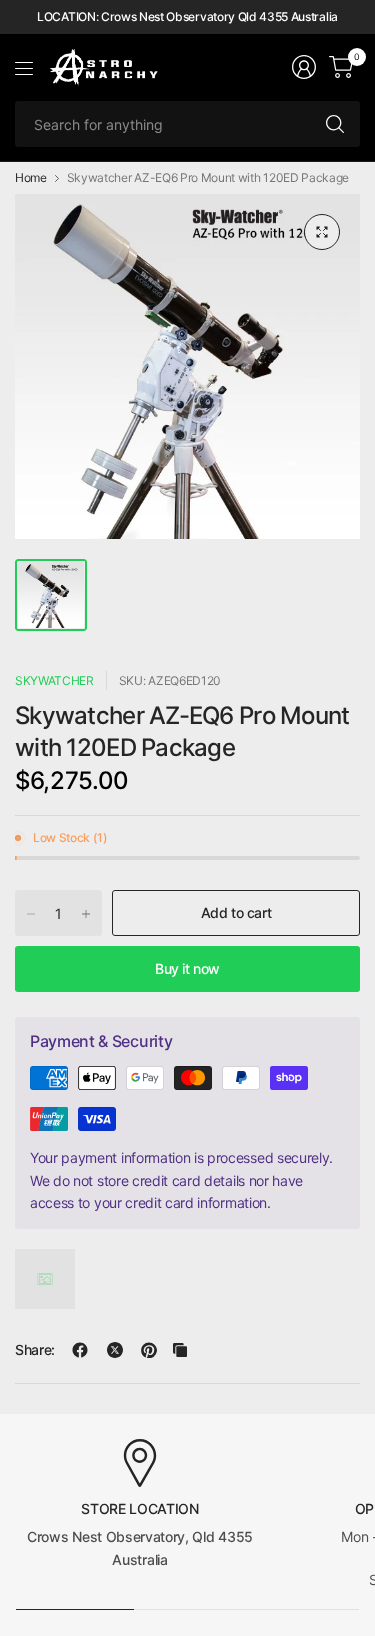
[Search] (335, 124)
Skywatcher (54, 680)
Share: (35, 1350)
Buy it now (187, 968)
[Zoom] (322, 232)
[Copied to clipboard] (180, 1350)
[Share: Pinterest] (149, 1350)
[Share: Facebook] (80, 1350)
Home (31, 178)
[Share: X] (115, 1350)
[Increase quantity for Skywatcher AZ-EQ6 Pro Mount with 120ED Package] (86, 914)
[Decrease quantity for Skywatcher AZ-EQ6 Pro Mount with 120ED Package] (31, 914)
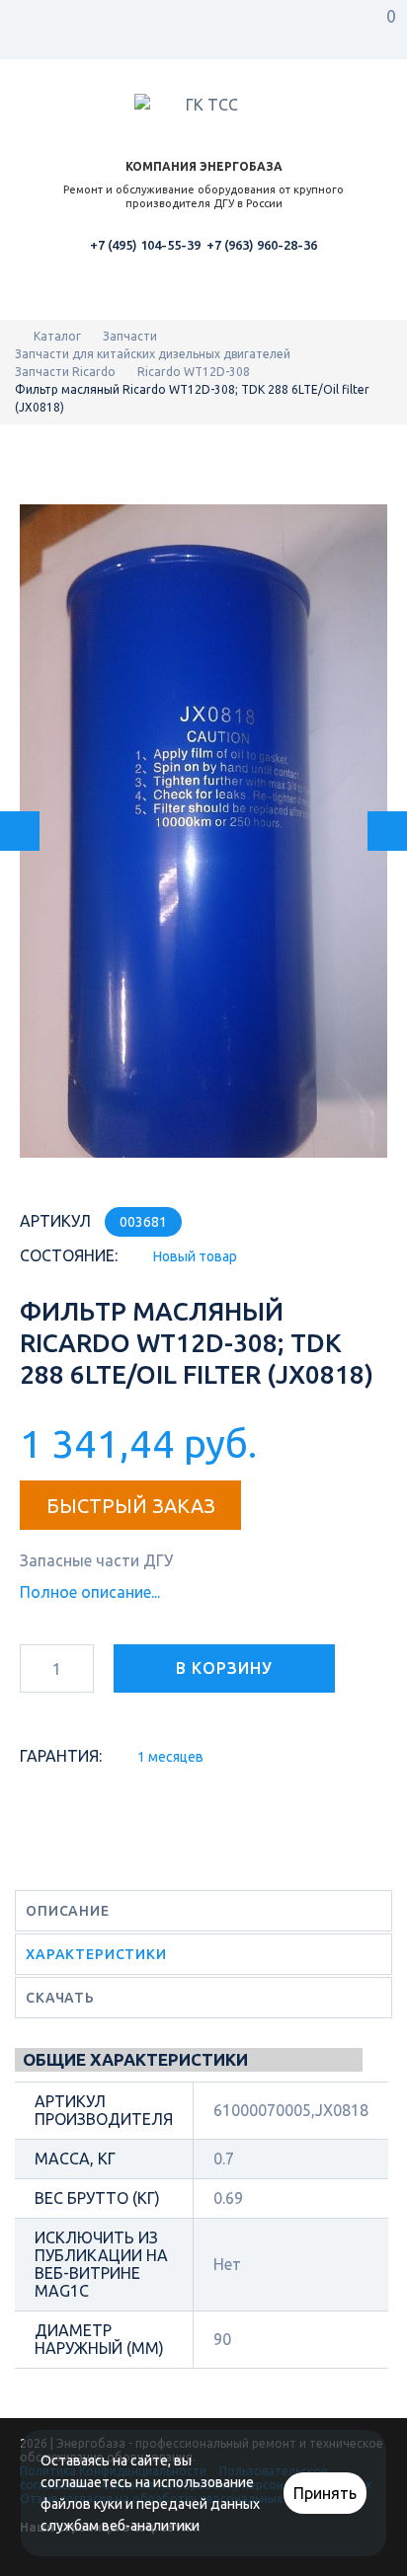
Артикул (55, 1221)
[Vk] (34, 2559)
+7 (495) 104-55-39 (145, 245)
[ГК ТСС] (203, 107)
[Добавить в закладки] (38, 1722)
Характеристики (96, 1954)
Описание (68, 1911)
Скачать (60, 1998)
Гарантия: (61, 1756)
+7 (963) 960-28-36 (261, 245)
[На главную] (19, 336)
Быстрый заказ (130, 1505)
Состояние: (69, 1255)
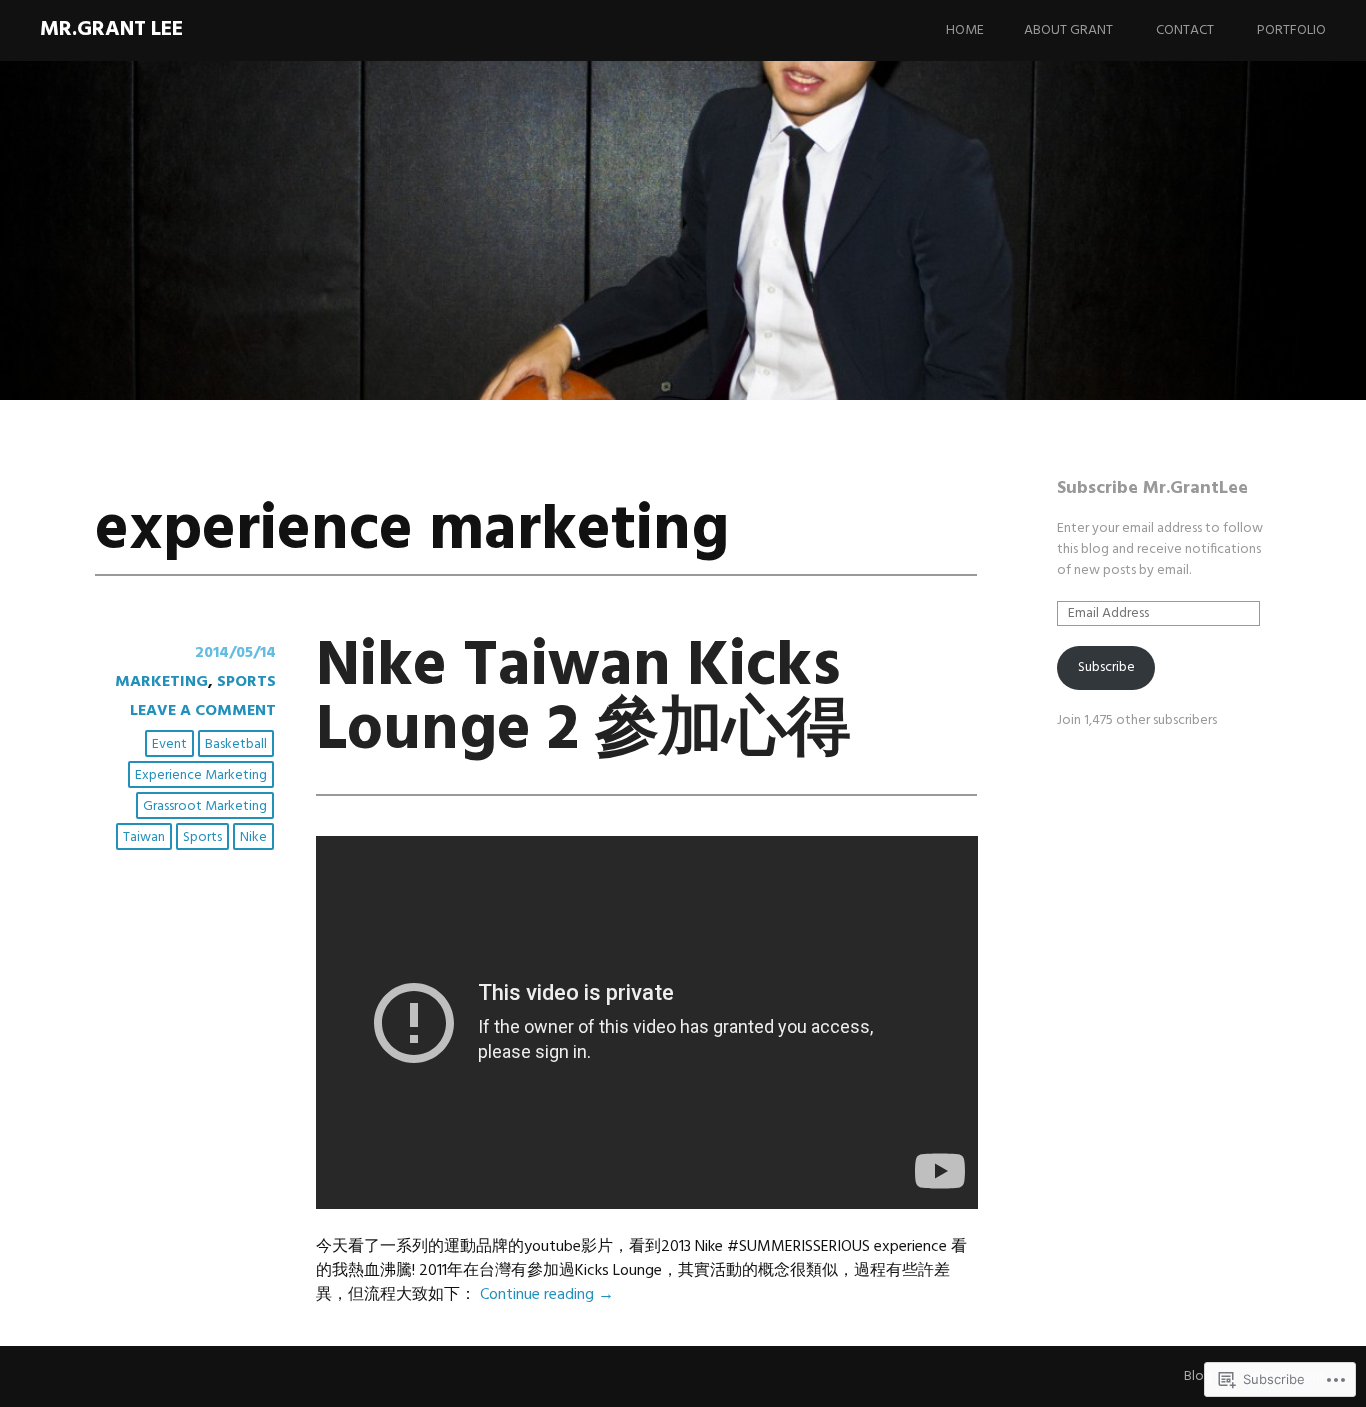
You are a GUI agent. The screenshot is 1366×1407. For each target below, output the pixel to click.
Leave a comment (203, 711)
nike (253, 837)
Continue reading (547, 1295)
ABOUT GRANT (1068, 30)
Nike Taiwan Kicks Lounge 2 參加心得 (583, 699)
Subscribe (1106, 667)
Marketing (161, 682)
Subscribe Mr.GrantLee (1152, 488)
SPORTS (246, 682)
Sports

# # # # #

In the records above, find each line that holds the word "with"; copy all such lines.

[Increase quantity for Skywatcher AZ-EQ6 Pro Mount with 120ED Package] (86, 914)
[Decrease quantity for Skywatcher AZ-EQ6 Pro Mount with 120ED Package] (31, 914)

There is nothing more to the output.